§ Directive: Format the material as a Markdown table with two columns, Row and Text. Start with the line that contains "At what (x,y)" and continue through the line that contains "Looking at the", numbering each row and leaving out blank lines.

==== Data excerpts

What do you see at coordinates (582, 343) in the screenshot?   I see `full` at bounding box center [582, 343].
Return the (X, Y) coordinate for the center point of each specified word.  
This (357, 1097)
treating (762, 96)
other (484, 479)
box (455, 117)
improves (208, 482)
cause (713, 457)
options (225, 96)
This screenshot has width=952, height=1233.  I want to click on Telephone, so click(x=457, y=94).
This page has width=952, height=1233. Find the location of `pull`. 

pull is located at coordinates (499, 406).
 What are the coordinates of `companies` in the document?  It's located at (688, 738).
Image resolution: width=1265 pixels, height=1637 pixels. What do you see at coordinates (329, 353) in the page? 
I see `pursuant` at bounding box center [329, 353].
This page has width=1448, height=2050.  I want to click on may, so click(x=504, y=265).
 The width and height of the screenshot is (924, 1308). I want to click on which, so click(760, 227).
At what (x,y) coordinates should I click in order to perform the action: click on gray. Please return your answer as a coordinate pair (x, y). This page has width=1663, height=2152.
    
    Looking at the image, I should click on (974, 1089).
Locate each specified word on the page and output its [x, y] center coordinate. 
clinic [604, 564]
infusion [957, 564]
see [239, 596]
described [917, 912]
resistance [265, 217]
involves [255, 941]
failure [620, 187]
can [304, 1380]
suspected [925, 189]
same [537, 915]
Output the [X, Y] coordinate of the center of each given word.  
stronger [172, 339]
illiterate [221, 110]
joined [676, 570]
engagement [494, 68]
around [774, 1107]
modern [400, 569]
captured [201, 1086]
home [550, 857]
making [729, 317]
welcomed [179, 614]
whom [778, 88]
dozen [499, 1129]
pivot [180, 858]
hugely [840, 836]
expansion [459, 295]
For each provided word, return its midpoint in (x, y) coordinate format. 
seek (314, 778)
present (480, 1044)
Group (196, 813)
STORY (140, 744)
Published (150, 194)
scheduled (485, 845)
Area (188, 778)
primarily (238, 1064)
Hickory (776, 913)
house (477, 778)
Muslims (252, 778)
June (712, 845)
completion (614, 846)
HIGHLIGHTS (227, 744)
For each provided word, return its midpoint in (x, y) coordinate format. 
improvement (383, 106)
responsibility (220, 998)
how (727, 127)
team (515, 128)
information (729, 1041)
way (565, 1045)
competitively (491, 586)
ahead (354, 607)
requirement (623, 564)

========

§ Response to the exercise:
| Row | Text |
|---|---|
| 1 | At what (x,y) coordinates should I click in order to perform the action: click on gray. Please return your answer as a coordinate pair (x, y). This page has width=1663, height=2152. |
| 2 |     Looking at the image, I should click on (974, 1089). |